ほとんどの行政書士は、試験に合格してから実務未経験でいきなり開業します。
なぜなら、この業界の求人自体がとても少なく、求人があったとしても1人しか採用しなかったりと非常に狭き門だからです。確率的には試験に受かるよりもはるかに難しいのです。
なので、今は大活躍している行政書士の先生でも、はじめは右も左もわからないド素人だった
というのはよくある話です。
行政書士事務所の職場はどんなところか?ということに関してはこちらに詳しく書いてあるので参考にしてください。

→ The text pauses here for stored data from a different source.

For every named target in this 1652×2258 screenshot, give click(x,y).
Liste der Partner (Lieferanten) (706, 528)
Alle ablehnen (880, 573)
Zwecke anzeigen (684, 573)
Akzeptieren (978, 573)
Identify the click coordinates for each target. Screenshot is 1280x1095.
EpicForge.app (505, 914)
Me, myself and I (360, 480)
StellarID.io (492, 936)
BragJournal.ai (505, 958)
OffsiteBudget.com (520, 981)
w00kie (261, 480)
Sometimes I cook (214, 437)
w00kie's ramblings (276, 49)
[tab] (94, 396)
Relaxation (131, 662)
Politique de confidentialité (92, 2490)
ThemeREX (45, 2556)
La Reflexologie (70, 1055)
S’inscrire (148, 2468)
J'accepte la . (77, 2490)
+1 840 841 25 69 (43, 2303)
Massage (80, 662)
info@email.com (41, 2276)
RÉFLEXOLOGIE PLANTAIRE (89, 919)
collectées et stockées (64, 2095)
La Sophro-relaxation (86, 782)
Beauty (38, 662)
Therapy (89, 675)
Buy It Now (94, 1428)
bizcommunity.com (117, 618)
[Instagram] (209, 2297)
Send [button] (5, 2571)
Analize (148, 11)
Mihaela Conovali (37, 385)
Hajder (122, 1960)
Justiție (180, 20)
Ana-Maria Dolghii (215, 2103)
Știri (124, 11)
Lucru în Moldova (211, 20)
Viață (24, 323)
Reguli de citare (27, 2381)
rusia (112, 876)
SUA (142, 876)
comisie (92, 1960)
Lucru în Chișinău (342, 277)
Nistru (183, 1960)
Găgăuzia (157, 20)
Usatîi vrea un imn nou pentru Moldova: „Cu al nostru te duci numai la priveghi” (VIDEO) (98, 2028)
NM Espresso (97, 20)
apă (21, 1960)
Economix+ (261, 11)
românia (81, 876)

gyouseishoshikyuujin.hatenablog.com
Q3:司法書士の資格も取ってダブルライセンスでやれば仕事も増えるでしょうか?
僕の先輩から聞いたことがあります。
夫が税理士で妻が社労士の事務所がある。でも全然食えてない。
資格をたくさん持っているというのは強みです。
ですが、資格がお金を運んできてくれるわけではありません。
このことも前に書いたことがあるので読んでみてください。
gyouseishoshikyuujin.hatenablog.com
Q4:やはり廃業率の高さが気になります・・・。
行政書士になって開業しても9割が廃業すると聞いたことがあります。
ですが、これは行政書士に限った話ではありません。
会社を作って起業しても、10年以内に9割が廃業するそうです。
ここから分かるのは、行政書士に限らず、もはや資格業が安泰ではなく、一般企業と同じ競争にさらされている、ということを意味しています。
それでも僕らの業界はまだまだ甘いです。
なぜなら、「資格がなければ仕事をやってはいけない」という法律でガチガチに守られているからです。なので、他の業界に比べればライバルも少なく、同業者同士が仲良く共存しているという世界です。一部の先生は同業者を相手にせずこっそり儲けていますが。
それと、開業時にかかる費用も他の業界より全然安いです。むしろ無いに等しい。
自宅で開業するのであれば、パソコンとプリンターがあれば仕事はできます。
もうすでにありますよね?
あとは行政書士会に登録するときに30万円くらいかかるので、この出費が一番でかいと思います。
飲食店や美容室を始めるのとは比較になりません。あちらはお店を開くだけで1000万円以上の借金をするわけですから。
この業界は恵まれてます。仮に失敗してゼロになることはあっても、マイナスになることはないでしょう。
Q5:頑張ろうとしている夫を応援してあげて良いのでしょうか?
ご主人もご主人なりに考えて資格を取ろう、開業したいという思いに至ったはずです。まずは、ご主人の気持ちを大事にしてあげてください。
「食べていけないからヤメて」
これはタブーです。
なぜなら人は障害があればあるほど燃える性質を持っているからです。
その障害にあなたがなってはいけません。
それと、起業するときにありがちなのは
「他人はダメでも俺は違う」という意識の方が多いので注意です。
特に男の人は夢に生きようとする方が多いので、現実的に考える女性からすると心配で仕方ないでしょうが、とにかく「食えないからヤメろ」はタブーです。ご一緒に。
食えないからヤメろはタブー。
行政書士をはじめ、士業を目指す方は勉強熱心な方が多いです。そこを目指すこと自体は向上心の表れですから良いことだと思います。
いずれにしても、資格がなければ開業できませんから、まずは合格するまでの様子をみてあげても良いのでは?
僕の親もはじめは「そんな仕事聞いたことない」とか散々に言ってましたが、僕が頑張っている姿を見て、知り合いの行政書士のところに連れて行ってくれたり理解してくれるようになりました。
だから、すぐにとは言いませんが、あなたが理解者になってくれればご主人も心強いと思います。
ちなみにウチの妻の場合は、、、
ちなみに、ウチの妻は僕が独立することに全く反対しませんでした。
反対しないどころか、いつまで経っても独立しないでウジウジしていた僕に「早くやりなさいよ」と言ってくるくらいでした。
妻が全く反対しなかったからこそ、絶対に失敗できないと腹をくくれたと思います。
おかげさまで、今は会社員時代よりも良い暮らしができていますし、妻にも「独立して良かったね」と言ってもらえます。
僕を信じてくれた人に、これからもそう言ってもらえるよう、笑顔でいてもらえるよう、頑張りたいです。